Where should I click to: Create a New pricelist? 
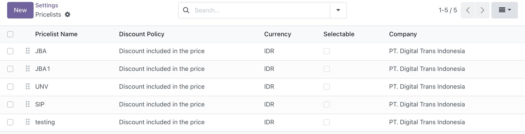click(20, 10)
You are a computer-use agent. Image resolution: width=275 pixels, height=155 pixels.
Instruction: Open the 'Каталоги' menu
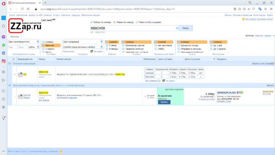point(22,15)
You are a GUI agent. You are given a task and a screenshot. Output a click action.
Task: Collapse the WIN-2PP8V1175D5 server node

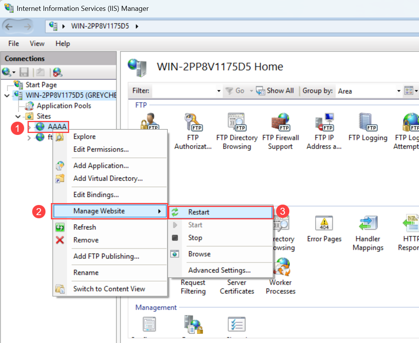point(7,95)
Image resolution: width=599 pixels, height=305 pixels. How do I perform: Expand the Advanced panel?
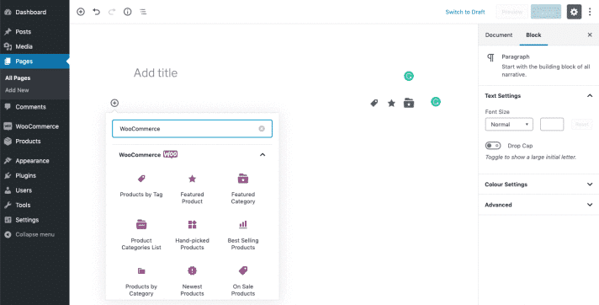[x=538, y=205]
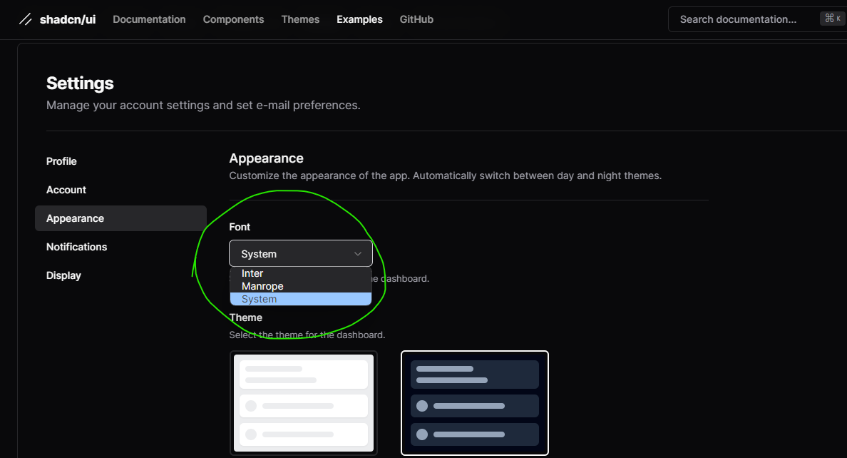This screenshot has height=458, width=847.
Task: Select the dark theme preview card
Action: (475, 403)
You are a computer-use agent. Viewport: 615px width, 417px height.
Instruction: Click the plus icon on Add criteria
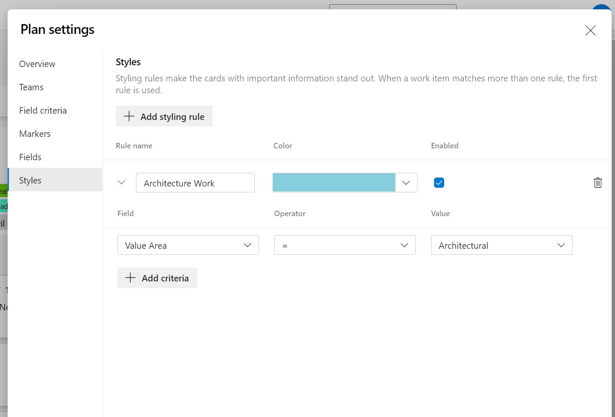(x=130, y=278)
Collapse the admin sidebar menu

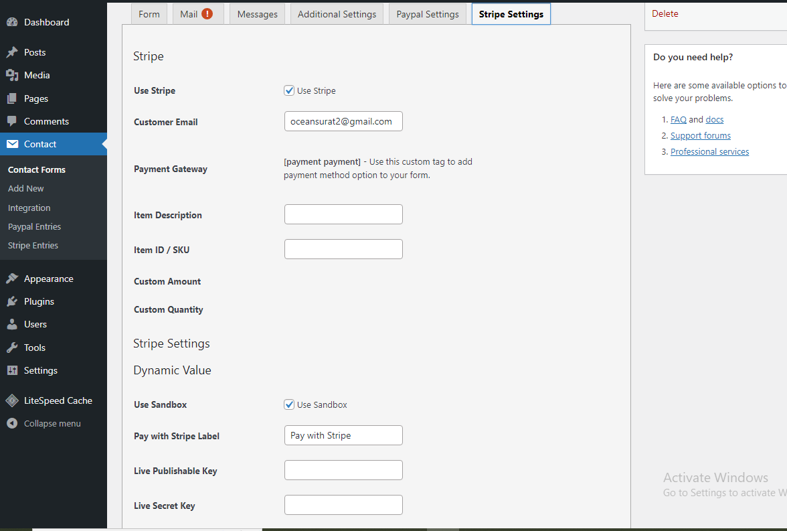11,423
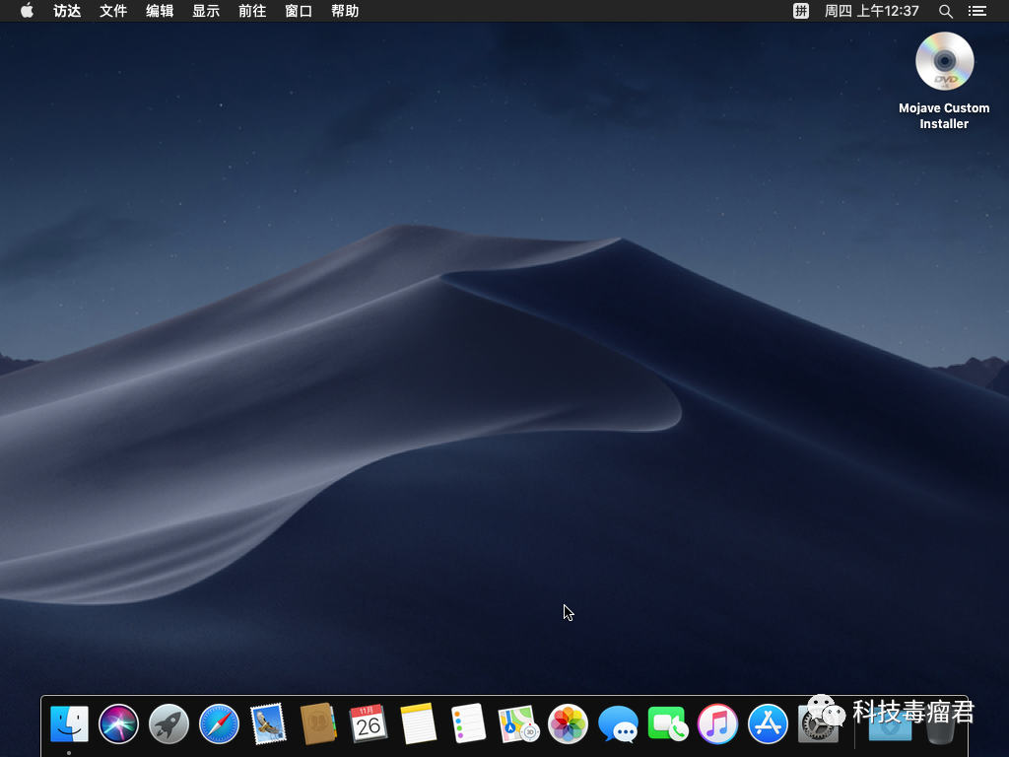Image resolution: width=1009 pixels, height=757 pixels.
Task: Launch Siri from the Dock
Action: pyautogui.click(x=119, y=724)
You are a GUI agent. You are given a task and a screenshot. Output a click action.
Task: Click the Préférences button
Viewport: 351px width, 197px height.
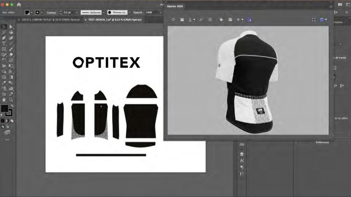[x=322, y=142]
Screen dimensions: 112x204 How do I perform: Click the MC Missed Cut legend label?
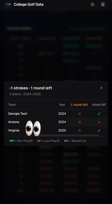pyautogui.click(x=75, y=141)
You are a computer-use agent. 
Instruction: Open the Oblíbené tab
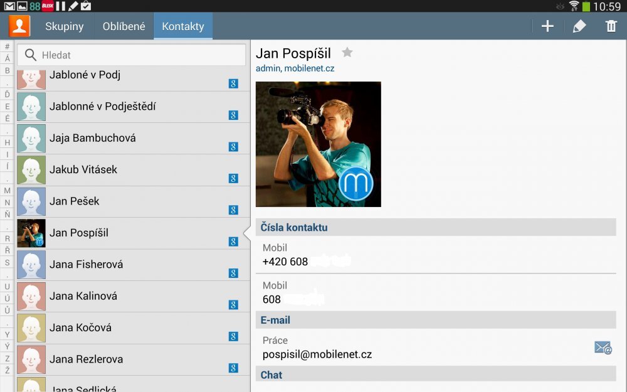[x=124, y=26]
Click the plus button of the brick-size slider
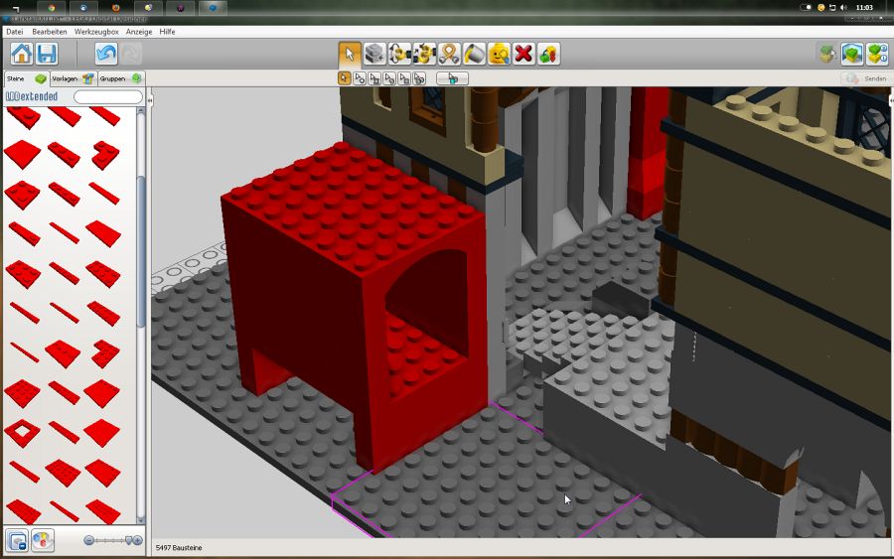The image size is (894, 559). pyautogui.click(x=136, y=540)
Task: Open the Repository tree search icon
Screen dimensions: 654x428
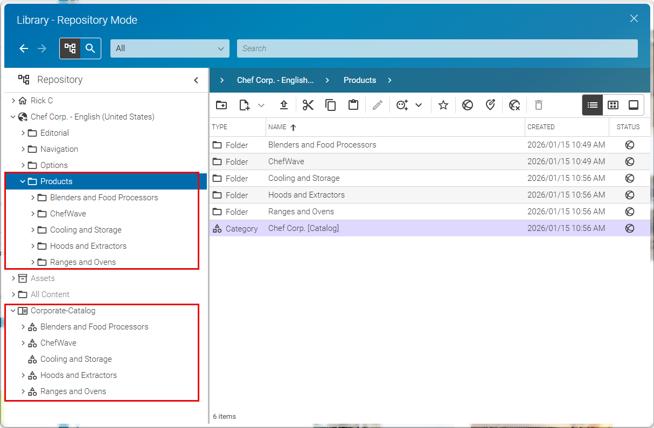Action: [91, 48]
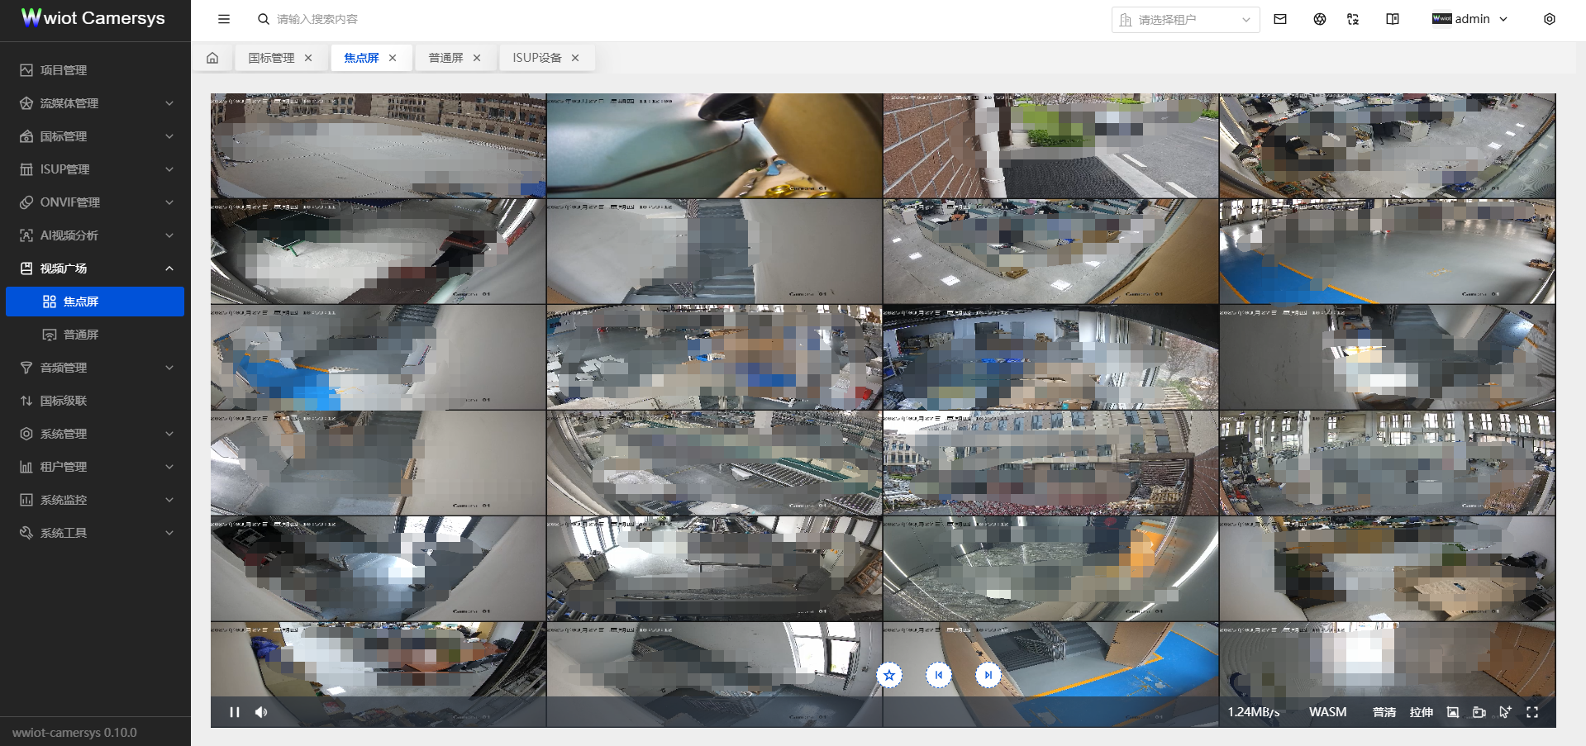The image size is (1586, 746).
Task: Switch language with the translate icon
Action: click(1353, 19)
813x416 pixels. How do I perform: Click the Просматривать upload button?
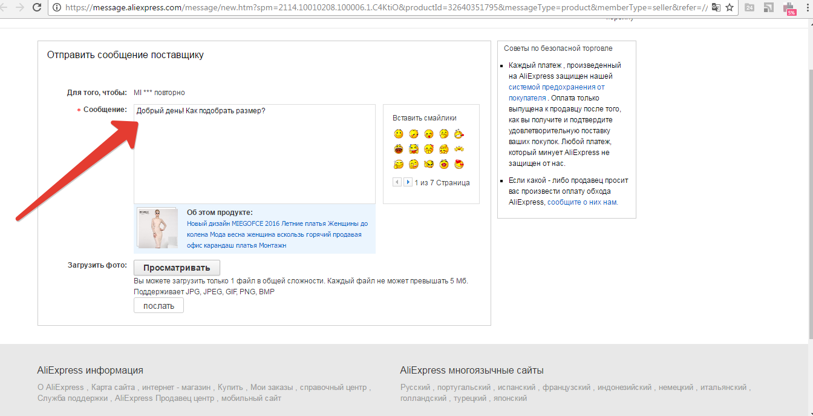[177, 268]
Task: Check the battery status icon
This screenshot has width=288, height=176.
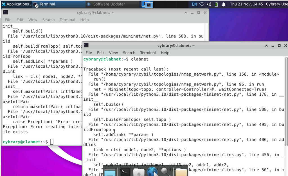Action: [x=216, y=4]
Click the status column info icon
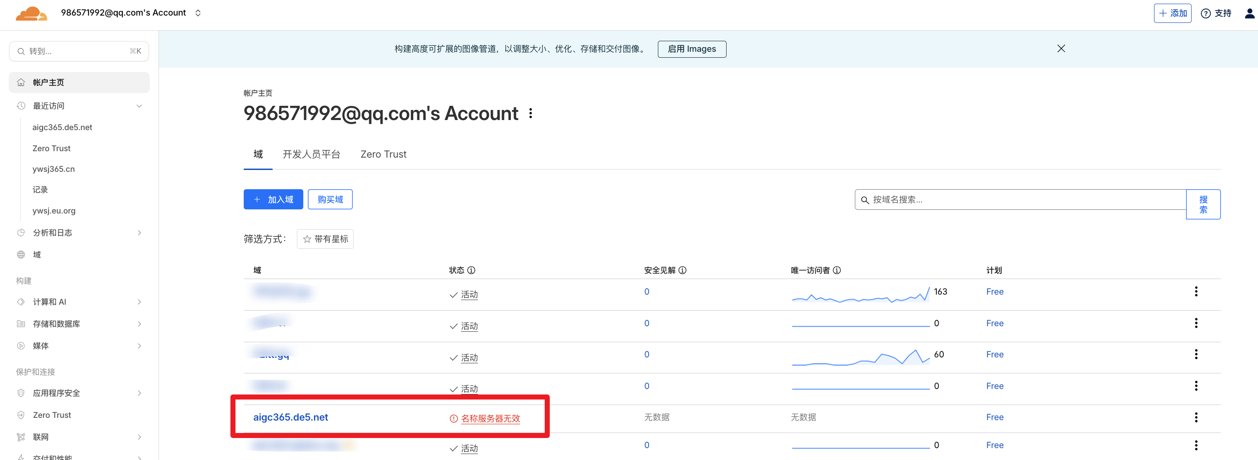1258x460 pixels. pyautogui.click(x=471, y=270)
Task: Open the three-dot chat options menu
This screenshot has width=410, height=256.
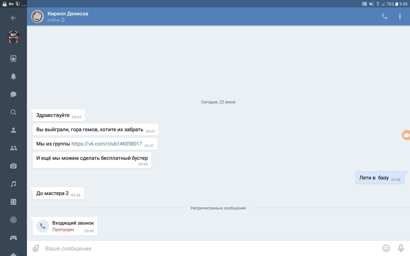Action: pos(400,17)
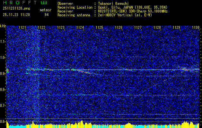The image size is (202, 128).
Task: Click the 1124 time marker
Action: [80, 28]
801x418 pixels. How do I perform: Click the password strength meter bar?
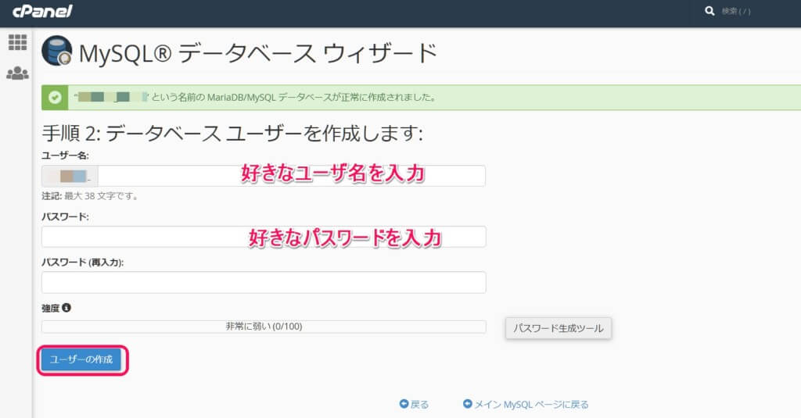click(264, 327)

-*-*-

◆ **Task objective**
Every line above that includes the string "computer" needs to be copied.

◆ **Response to this task**
You are a computer-use agent. Image resolution: width=275 pixels, height=155 pixels.
You are a computer-use agent. Viewport: 615px width, 417px height.
You are a computer-use agent. 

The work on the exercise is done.